Following a coup against Ousmane in January 1996, led by Ibrahim Baré Maïnassara, Cissé was named Minister of State for the Economy, Finances and Planning in August 1996. On December 21, 1996, he was named Prime Minister again. He was named vice-chairman of the ruling party, the Rally for Democracy and Progress (RDP), on August 20, 1997, at the party's national congress. On November 24, 1997, his government was dismissed by Maïnassara, who appointed Ibrahim Hassane Mayaki to replace Cissé as Prime Minister.

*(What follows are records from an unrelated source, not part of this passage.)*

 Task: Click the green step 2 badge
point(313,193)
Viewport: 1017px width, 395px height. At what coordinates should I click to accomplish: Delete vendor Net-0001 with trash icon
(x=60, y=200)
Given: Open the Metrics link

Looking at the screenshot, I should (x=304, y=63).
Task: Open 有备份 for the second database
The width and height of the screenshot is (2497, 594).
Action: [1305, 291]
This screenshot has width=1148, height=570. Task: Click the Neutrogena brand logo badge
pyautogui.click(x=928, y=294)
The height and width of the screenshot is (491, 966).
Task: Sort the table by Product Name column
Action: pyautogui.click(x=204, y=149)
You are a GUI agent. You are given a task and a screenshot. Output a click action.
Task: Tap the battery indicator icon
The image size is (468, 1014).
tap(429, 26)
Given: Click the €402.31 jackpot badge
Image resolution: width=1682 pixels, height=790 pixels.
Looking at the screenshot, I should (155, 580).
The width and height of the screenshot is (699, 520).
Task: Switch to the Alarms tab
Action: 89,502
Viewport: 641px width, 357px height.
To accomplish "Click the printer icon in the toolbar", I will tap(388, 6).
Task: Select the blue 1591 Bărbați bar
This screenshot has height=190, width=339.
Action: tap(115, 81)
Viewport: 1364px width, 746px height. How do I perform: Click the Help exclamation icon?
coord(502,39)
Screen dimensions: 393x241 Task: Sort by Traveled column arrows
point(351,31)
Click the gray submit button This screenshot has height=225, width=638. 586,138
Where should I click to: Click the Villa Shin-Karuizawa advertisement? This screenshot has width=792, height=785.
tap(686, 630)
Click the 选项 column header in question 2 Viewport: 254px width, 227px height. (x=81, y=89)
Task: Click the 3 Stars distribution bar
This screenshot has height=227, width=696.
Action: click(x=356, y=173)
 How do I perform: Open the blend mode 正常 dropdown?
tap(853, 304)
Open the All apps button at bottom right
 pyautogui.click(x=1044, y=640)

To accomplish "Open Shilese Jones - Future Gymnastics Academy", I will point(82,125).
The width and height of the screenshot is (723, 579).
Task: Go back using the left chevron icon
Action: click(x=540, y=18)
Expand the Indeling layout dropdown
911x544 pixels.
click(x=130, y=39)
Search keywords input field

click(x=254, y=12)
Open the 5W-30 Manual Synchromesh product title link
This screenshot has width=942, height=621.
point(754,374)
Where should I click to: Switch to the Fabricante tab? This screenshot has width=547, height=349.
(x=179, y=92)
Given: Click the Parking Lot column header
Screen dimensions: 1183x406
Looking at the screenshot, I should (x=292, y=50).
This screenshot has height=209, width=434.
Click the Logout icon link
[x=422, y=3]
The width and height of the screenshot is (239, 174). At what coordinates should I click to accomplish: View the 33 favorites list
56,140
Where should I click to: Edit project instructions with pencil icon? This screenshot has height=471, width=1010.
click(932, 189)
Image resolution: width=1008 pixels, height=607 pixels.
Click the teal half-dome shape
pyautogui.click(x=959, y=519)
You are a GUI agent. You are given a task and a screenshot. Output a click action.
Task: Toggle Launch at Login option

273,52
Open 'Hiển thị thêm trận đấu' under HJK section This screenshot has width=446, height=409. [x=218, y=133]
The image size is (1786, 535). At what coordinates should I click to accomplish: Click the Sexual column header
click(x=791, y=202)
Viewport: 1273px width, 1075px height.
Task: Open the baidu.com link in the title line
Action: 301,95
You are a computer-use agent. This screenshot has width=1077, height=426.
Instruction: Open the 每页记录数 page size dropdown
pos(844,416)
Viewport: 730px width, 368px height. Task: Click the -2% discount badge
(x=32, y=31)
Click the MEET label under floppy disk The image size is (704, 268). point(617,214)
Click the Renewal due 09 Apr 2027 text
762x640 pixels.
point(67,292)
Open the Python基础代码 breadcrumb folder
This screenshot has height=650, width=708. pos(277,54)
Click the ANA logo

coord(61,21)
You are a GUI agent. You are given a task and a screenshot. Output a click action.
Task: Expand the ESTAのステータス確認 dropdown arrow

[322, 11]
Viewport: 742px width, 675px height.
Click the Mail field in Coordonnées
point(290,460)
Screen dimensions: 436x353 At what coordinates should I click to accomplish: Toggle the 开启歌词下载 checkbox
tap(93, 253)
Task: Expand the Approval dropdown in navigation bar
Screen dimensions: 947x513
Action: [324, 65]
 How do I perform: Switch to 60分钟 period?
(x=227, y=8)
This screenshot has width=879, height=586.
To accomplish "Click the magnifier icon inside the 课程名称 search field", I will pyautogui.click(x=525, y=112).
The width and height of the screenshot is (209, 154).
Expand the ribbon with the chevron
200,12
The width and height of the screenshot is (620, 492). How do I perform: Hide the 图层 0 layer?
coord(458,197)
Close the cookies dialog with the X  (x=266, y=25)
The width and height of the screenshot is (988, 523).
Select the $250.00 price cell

Following Maïnassara's assassination in April 1999, Cissé announced his intention to run in the October 1999 presidential election, and for this he was expelled from the RDP under party president Hamid Algabid on July 18, 1999. Physical fighting broke out at the RDP headquarters between supporters and opponents of Cissé, leading to intervention by the police. His faction of the RDP nominated him as its presidential candidate on August 1, and he was the first announced candidacy in the election, but the other faction of the party backed the candidacy of Algabid, and it was left to the Court of State to judge which of the two could run as the RDP candidate. The Court accepted Algabid's candidacy and rejected Cissé's candidacy on September 3. On September 12, Cissé created a new party, the Union for Democracy and the Republic (UDR), as a split from the RDP.

===Events since 2009===
Boubacar Cissé was prominent in the opposition to Mamadou Tandja's short lived 6th Republic of 2009-2010, being named chief of delegation by the multiparty CFDR opposition front during the ECOWAS brokered crisis talks with the government. His UDR-Tabbat was expected to compete in the 2011 presidential and parliamentary elections.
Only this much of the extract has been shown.